Acciones requeridas:
[A] Enumera todas las ciudades y países que se mencionan en el fragmento.
[B] Reproduce del fragmento el tramo que va desde "Un mausoleo de" hasta "en la historia.".

Foto: cortesía de Stephen Ferry
«No sé tú oye. Eso que tú quieres saber no lo vas a saber nunca. Porque los muertos ya son todos iguales y viven en el misterio. Y el misterio de la muerte no se puede descifrar». Allí estaba el rezandero, descansando sobre las escaleras de uno de los grandes mausoleos junto al pasillo central: el de la familia de Fernando Vélez Danies, ancestro de Dionisio, quien hasta el 2015 fue el alcalde de Cartagena y que quedaba muy cerca de los dos inmuebles mortuorios de la descendencia de Juan Antonio de la Espriella, miembro del partido liberal.
Un mausoleo de la segunda mitad del siglo XIX que se parece al Panteón y que al igual que el de los Espiriella era de los más vistosos: cuatro columnas en la entrada, techo triangular. Fachada e interior decoroso, hecho de mármol traído de Carrara, Italia. El mismo que rellena el cuerpo del famoso David de Miguel Ángel y que dicen, sirve para que las lápidas y esculturas —si sobreviven al saqueo—perduren en la historia.
Foto: cortesía de Viviana Peretti
Escultura y losa
Con la cara ladeada y los ojos pintados de negro por algún vivo, una virgen blanca clava su mirada sobre la pared. En la pared está la tumba de Santiago. Su lápida dice que Dios se lo ha llevado porque necesitaba urgente a un ángel como él. Hoy tendría cinco años, pero murió a los doce días de nacido. Dios me necesitaba a mi edad y con mis cualidades —dice su piedra— no estén tristes mami y papi que yo estoy transmitiendo mi alegría.

Datos del ejercicio:
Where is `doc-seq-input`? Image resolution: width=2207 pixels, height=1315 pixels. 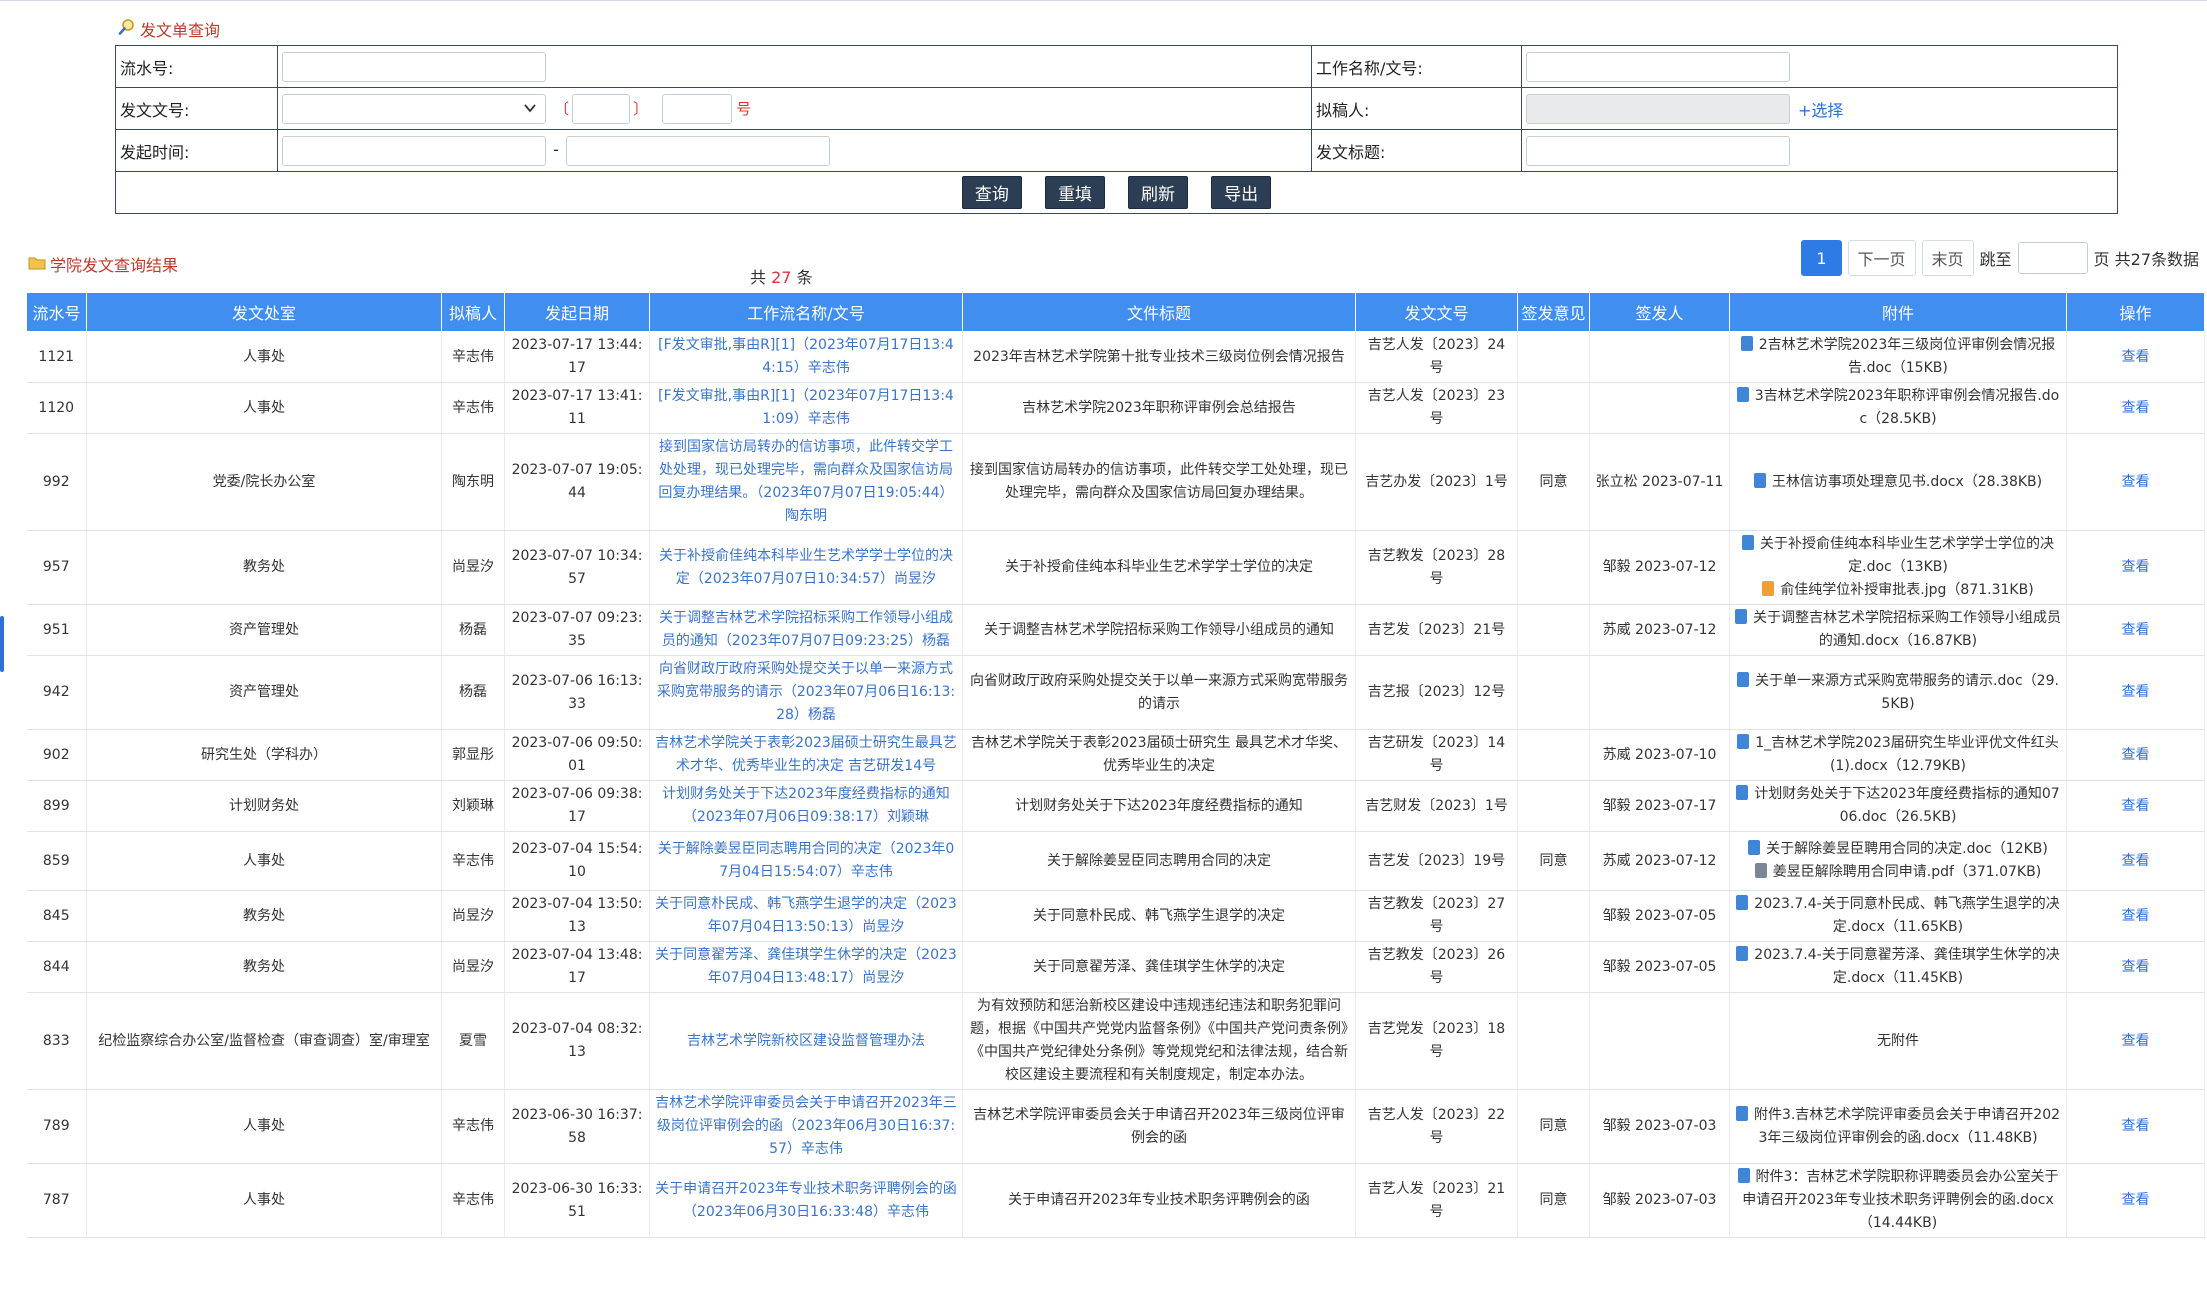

Respuestas de la actividad:
[A] Cartagena, Carrara, Italia

[B]
Un mausoleo de la segunda mitad del siglo XIX que se parece al Panteón y que al igual que el de los Espiriella era de los más vistosos: cuatro columnas en la entrada, techo triangular. Fachada e interior decoroso, hecho de mármol traído de Carrara, Italia. El mismo que rellena el cuerpo del famoso David de Miguel Ángel y que dicen, sirve para que las lápidas y esculturas —si sobreviven al saqueo—perduren en la historia.